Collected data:
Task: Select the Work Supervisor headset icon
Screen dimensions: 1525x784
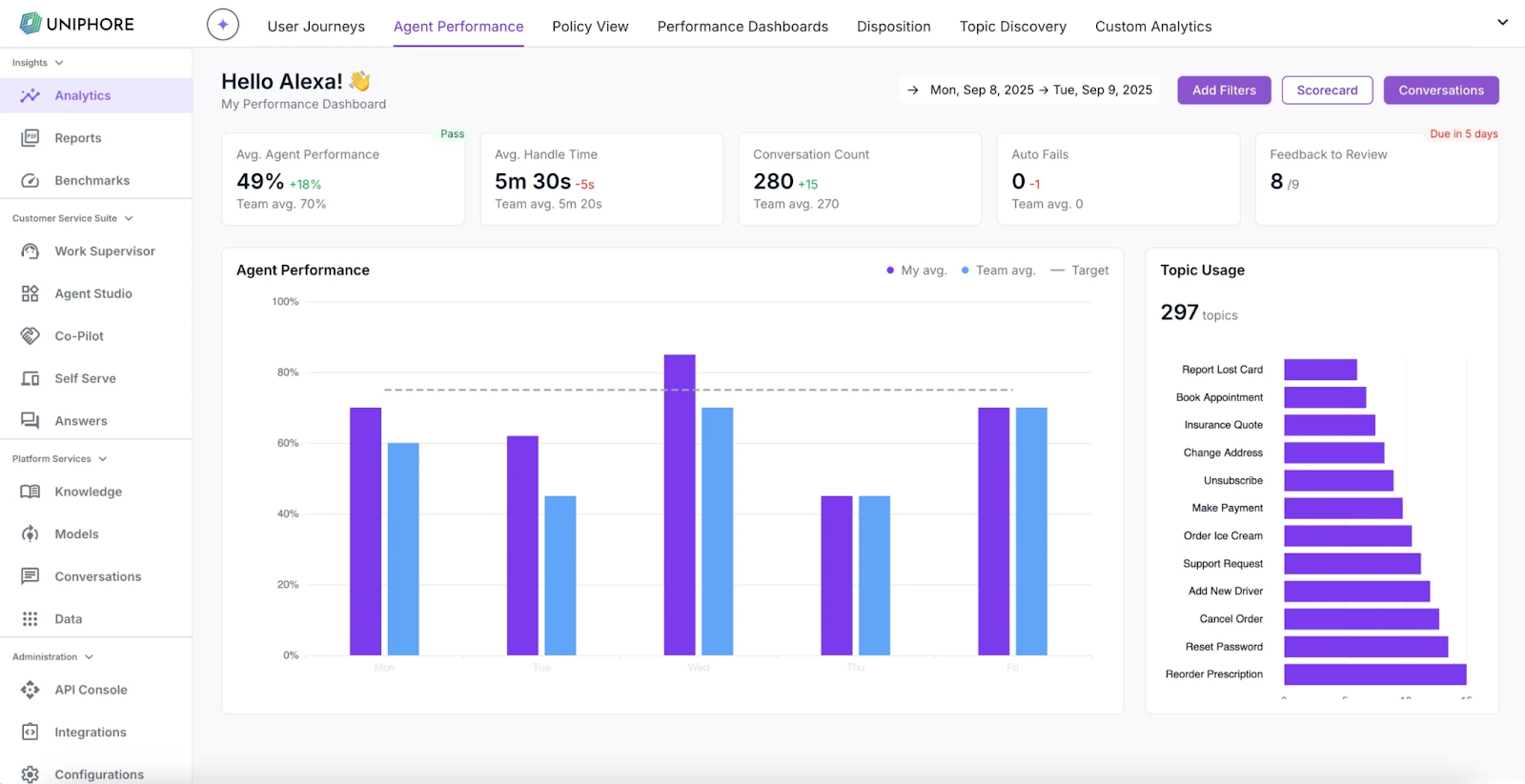Action: pos(30,251)
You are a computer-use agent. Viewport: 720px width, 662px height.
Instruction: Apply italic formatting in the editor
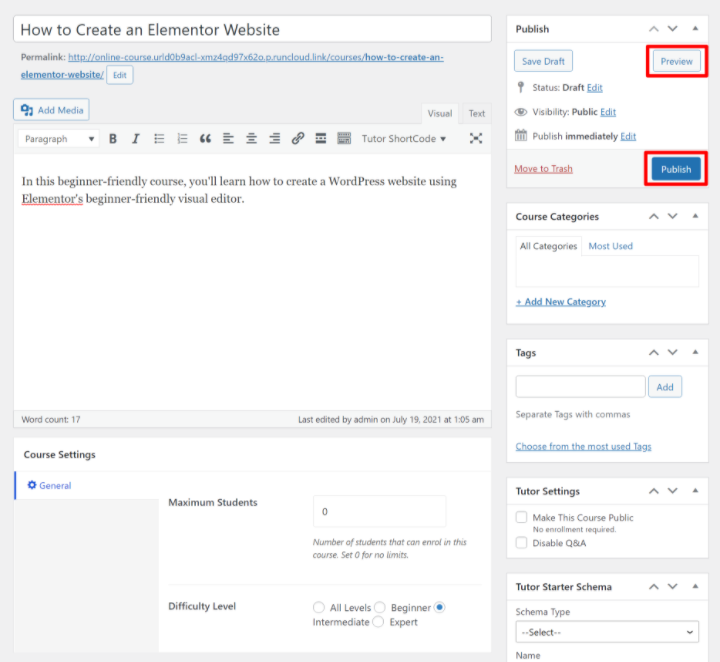point(135,139)
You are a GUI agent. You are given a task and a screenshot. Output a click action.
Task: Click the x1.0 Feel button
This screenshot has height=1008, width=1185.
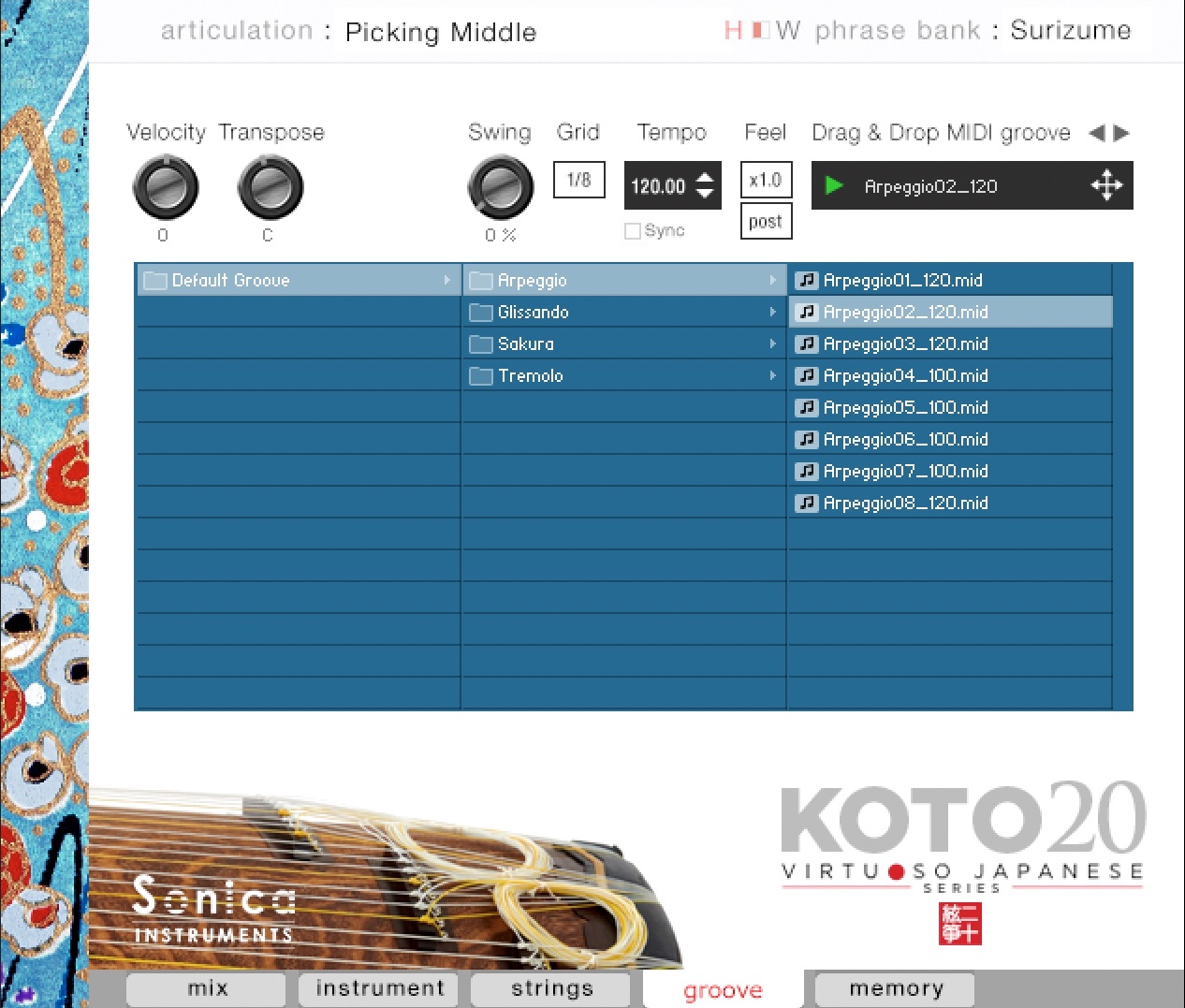766,179
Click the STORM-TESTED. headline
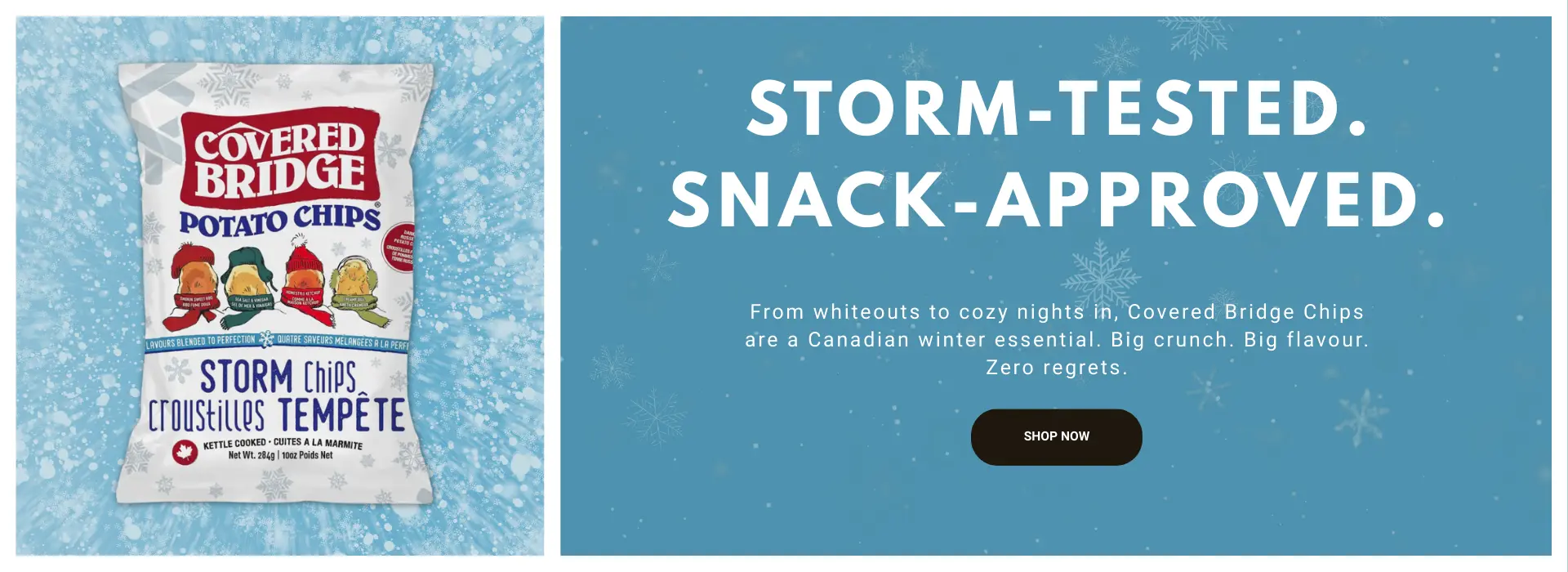Viewport: 1568px width, 572px height. click(1057, 109)
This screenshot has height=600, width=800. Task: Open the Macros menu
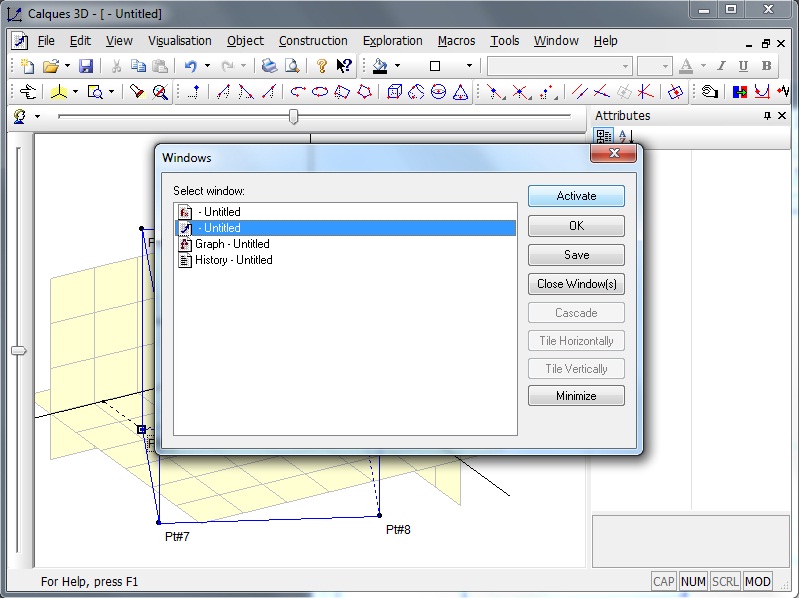pyautogui.click(x=456, y=41)
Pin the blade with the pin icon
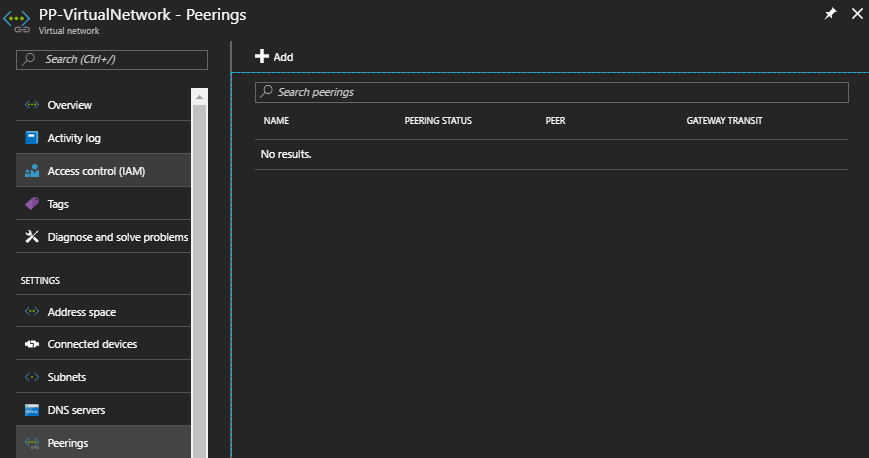Image resolution: width=869 pixels, height=458 pixels. pos(830,14)
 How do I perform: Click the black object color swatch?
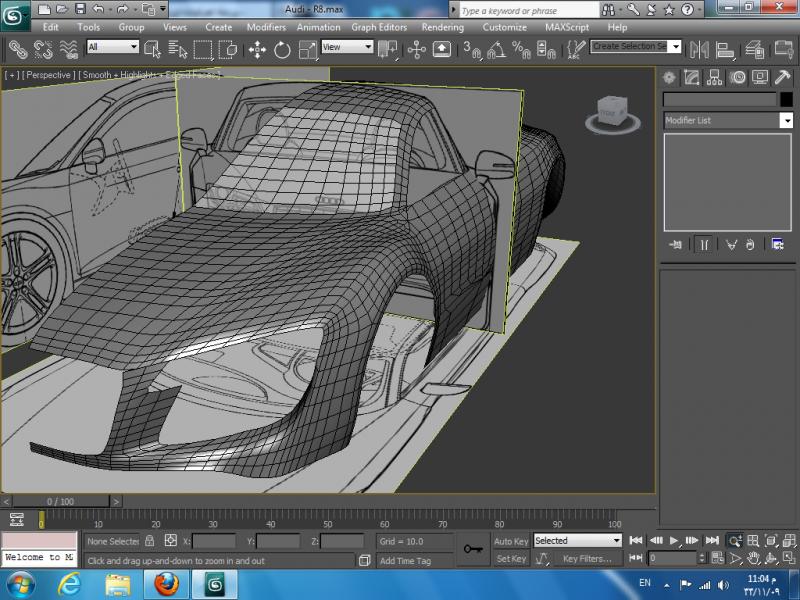786,100
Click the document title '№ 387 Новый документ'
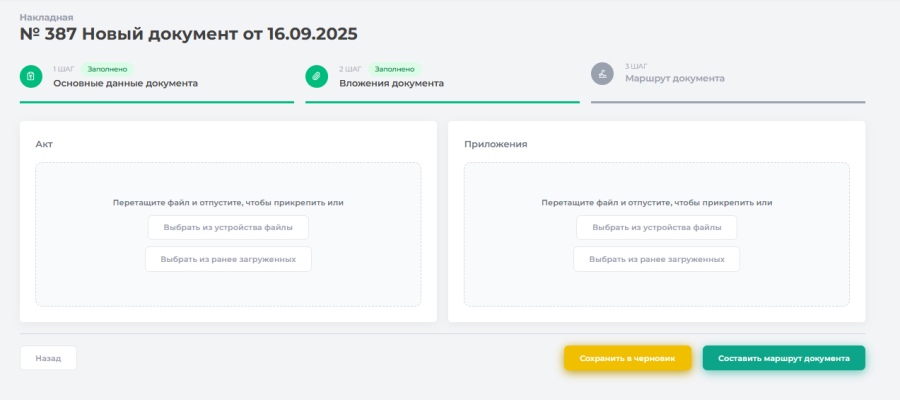900x400 pixels. [189, 34]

* What the exercise asks *
Every line above with the string "agent" in it should be copied into the answer.

* Task output *
You are a computer-use agent. Viewport: 720px width, 662px height.
You are a GUI agent. You are given a task and a screenshot. Output a click action.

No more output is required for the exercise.